> Extracted records

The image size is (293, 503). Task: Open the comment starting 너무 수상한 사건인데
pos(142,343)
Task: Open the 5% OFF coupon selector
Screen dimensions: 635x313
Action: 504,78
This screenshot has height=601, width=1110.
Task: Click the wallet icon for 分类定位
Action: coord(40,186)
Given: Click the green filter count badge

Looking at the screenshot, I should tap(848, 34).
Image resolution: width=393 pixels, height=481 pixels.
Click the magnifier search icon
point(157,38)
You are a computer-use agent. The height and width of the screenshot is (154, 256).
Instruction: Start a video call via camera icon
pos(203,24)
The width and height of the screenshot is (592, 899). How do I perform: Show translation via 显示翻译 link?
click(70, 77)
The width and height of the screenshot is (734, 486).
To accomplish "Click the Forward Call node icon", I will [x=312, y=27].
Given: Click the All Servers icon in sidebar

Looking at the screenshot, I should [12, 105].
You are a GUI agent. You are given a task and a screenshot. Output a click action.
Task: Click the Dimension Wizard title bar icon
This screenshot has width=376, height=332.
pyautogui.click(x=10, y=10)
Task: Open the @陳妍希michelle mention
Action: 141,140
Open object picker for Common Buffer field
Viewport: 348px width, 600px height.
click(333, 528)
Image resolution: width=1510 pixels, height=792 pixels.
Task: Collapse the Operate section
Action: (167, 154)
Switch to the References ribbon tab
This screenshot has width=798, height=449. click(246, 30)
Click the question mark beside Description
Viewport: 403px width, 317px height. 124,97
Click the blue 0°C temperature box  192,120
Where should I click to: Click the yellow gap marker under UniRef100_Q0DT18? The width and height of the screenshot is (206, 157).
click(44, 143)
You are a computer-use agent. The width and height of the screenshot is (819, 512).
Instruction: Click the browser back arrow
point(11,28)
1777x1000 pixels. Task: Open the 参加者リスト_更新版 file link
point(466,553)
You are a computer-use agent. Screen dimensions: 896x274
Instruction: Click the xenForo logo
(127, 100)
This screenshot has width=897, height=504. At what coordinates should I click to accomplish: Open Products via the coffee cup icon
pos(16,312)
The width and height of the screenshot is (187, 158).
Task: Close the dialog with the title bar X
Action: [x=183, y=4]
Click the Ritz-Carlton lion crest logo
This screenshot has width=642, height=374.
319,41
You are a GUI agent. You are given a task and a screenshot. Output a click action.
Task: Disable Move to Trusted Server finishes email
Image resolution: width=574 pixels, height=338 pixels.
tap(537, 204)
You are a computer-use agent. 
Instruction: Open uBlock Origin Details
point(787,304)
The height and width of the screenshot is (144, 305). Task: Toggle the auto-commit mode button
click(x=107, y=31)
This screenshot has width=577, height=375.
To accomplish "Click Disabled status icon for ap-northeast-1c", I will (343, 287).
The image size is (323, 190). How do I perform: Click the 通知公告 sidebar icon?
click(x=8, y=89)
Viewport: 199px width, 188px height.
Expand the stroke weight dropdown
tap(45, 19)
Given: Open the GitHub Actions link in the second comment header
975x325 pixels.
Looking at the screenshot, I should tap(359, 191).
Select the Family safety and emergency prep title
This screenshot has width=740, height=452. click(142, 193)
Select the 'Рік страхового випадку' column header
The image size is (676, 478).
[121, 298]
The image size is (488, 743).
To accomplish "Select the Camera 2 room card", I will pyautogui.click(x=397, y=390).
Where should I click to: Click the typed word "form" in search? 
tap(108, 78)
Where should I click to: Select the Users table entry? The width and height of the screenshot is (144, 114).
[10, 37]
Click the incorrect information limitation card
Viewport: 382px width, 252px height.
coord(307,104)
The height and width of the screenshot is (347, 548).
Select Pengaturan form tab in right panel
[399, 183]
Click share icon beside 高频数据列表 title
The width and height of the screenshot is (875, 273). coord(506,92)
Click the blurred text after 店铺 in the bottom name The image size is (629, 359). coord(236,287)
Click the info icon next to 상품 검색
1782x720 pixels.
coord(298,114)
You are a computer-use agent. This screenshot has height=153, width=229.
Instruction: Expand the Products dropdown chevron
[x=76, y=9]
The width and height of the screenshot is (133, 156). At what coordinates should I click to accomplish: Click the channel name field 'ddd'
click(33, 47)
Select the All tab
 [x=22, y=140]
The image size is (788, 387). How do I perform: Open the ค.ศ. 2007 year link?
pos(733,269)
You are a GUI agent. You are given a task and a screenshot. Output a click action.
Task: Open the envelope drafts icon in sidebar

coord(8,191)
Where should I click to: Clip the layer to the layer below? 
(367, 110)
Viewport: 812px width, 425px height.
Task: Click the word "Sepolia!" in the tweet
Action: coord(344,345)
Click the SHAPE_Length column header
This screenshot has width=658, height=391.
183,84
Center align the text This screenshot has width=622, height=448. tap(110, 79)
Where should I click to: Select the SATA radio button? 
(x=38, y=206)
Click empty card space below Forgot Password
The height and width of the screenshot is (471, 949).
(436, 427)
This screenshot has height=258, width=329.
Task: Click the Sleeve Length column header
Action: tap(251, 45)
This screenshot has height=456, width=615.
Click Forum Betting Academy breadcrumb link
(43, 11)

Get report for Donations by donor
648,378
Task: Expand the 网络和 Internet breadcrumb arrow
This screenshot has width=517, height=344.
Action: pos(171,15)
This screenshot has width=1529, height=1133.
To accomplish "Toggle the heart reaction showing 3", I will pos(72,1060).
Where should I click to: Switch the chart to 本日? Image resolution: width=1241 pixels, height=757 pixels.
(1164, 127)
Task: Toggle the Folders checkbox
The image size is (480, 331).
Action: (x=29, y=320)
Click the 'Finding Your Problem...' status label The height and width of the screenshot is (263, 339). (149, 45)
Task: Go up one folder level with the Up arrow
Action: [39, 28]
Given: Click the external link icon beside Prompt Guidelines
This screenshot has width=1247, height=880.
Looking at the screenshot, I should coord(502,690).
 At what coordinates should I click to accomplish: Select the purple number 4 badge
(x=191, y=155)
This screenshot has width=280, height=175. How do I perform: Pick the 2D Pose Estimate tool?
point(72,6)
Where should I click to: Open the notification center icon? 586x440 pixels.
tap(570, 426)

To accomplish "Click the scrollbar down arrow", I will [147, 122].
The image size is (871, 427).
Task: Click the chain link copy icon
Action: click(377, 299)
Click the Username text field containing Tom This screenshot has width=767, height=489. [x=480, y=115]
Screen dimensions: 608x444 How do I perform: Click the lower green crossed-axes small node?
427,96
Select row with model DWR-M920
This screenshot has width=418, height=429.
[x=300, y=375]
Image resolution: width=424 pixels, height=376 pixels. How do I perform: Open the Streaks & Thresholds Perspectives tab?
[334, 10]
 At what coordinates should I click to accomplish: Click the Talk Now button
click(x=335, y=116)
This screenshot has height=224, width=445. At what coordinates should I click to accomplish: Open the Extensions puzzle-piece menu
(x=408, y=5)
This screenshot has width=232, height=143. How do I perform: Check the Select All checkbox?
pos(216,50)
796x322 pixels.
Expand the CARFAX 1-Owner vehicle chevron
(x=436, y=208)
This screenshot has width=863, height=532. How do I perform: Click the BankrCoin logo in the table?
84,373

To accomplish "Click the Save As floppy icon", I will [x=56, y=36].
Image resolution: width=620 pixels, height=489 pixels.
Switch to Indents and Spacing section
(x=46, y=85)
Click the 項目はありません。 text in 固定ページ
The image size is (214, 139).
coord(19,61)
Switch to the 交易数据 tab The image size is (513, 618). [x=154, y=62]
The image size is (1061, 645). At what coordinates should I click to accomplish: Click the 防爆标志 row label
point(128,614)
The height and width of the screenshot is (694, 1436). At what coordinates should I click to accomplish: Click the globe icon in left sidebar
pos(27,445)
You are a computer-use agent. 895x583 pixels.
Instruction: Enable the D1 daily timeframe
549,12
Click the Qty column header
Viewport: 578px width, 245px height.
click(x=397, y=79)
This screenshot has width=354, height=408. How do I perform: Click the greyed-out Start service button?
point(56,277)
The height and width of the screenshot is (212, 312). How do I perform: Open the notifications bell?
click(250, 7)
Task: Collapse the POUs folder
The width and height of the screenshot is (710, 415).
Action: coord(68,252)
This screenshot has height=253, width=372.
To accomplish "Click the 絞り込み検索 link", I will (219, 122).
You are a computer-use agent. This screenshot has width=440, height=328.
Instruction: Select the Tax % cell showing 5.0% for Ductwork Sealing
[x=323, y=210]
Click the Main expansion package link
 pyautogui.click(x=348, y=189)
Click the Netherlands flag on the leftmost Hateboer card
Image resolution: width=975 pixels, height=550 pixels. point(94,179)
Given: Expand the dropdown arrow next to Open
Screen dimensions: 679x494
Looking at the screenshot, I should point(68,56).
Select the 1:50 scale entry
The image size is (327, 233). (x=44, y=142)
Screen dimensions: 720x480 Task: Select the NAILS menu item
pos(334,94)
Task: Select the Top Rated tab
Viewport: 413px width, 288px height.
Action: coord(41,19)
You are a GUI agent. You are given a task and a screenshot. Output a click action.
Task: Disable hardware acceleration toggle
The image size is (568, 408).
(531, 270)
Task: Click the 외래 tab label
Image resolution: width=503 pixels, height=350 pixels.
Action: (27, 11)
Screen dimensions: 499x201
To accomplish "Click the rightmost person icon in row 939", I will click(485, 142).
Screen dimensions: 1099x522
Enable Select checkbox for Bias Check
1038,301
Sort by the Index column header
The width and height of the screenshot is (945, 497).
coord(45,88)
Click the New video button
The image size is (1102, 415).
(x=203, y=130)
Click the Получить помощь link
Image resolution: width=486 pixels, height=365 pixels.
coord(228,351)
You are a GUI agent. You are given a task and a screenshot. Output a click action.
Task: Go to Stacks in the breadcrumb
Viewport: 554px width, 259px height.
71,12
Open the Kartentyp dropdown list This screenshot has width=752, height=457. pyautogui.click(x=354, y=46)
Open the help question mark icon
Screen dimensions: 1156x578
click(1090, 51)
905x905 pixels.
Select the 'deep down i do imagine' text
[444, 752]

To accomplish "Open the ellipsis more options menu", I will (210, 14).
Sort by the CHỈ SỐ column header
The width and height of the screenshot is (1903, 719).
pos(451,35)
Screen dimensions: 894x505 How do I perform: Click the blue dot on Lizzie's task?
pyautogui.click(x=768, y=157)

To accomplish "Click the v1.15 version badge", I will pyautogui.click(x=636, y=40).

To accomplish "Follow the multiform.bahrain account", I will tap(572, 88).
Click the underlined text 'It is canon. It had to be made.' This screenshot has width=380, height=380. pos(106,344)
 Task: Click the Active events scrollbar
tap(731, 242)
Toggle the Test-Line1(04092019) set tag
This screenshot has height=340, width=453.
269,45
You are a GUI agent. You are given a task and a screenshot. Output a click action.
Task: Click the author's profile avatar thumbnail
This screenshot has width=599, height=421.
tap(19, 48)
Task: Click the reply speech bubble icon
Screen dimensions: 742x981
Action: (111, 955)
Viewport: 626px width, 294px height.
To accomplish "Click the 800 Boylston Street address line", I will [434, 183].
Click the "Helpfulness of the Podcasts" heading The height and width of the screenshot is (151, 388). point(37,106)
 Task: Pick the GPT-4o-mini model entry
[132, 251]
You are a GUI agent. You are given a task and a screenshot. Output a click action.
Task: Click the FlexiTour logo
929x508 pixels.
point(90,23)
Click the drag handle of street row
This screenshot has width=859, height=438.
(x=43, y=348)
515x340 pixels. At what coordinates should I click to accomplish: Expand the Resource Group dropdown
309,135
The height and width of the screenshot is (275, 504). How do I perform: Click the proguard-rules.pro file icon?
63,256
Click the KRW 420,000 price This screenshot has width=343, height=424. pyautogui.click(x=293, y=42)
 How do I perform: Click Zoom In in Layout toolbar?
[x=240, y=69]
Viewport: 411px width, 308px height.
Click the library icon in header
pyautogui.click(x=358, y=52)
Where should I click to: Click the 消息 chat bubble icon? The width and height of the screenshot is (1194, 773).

> What you will do
Using the entries above, output exactly the lines between the line holding "The image size is (480, 331)." and the line holding "Given: Click the external", end lines included, and nothing more.

> Answer to this exercise
The image size is (480, 331).
Action: (x=29, y=320)
Click the 'Finding Your Problem...' status label The height and width of the screenshot is (263, 339). (149, 45)
Task: Go up one folder level with the Up arrow
Action: [39, 28]
Given: Click the external link icon beside Prompt Guidelines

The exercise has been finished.